Buttery, crumbly shortbread– what could be better? Oh, I know– shortbread with orange zest, poppy seeds and rosewater! SO DELICIOUS. And pretty! Two of my favorite things.
ORANGE, POPPYSEED AND ROSEWATER SHORTBREAD
2 c all purpose flour
1 c almond flour
1 c fine rice flour
1 c powdered sugar
1/2 t salt
2 c unsalted butter, softened
2-3 T rose water
1 T poppy seeds, plus more for decorating
1 1/2 t dried rose petals
zest of one orange
Preheat the oven to 350 degrees. Have a loaf pan lined with parchment paper ready, allowing the paper to overhang on both sides of the pan.
In the bowl of a stand mixer fitted with the paddle attachment add flours, powdered sugar, and salt. Mix to combine. Next, with the motor off, add the remaining ingredients into the mixing bowl. Slowly turn the mixer back on and mix until the dough is uniform. Place the dough in your prepared pan, making sure to press in the dough. Sprinkle with extra poppy seeds, if desired.

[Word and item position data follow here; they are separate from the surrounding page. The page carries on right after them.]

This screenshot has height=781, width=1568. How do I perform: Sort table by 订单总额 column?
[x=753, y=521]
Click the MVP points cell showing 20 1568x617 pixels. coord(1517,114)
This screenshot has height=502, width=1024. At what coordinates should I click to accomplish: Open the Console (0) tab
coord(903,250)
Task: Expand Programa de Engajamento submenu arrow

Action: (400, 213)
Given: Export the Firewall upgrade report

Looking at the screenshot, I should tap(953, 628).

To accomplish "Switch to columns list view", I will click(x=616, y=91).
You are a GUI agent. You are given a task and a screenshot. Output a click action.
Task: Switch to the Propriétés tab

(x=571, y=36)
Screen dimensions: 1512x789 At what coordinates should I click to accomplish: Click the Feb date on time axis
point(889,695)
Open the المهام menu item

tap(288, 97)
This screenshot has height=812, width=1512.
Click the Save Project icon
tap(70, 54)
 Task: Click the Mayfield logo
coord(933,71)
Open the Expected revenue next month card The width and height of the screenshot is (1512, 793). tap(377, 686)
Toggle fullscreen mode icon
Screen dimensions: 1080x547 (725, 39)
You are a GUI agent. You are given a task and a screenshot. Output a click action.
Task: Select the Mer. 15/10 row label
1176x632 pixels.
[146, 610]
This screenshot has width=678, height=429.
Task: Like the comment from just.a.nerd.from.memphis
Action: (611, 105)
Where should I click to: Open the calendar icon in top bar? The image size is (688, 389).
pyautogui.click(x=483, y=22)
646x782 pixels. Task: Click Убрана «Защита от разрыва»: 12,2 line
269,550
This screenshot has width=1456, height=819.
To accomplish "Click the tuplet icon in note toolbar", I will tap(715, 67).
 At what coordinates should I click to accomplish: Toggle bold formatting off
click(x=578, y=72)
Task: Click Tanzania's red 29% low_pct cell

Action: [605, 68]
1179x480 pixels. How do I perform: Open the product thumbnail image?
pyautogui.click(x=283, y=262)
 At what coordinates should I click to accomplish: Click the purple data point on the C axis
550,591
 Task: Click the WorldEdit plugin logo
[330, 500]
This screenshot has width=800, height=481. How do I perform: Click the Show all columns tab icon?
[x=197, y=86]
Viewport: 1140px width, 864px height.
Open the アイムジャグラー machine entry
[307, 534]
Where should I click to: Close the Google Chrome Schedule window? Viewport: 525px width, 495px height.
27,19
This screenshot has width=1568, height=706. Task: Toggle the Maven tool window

Before placing it in the oven, cut the prepared dough in half lengthwise while it is in the pan. This will enable you to cut squares more easily after it is baked. Bake for 70 minutes. Leave the oven on and let the cookies cool in pan for 10 minutes. Using the parchment paper as handles, lift the cookies out of the pan onto a cutting board. Cut each rectangle into 1″ thick slices. They will be a little doughy in the center- this is okay. Carefully place them on a sheet pan. Return the cookies to the oven for 10 minutes to finish baking.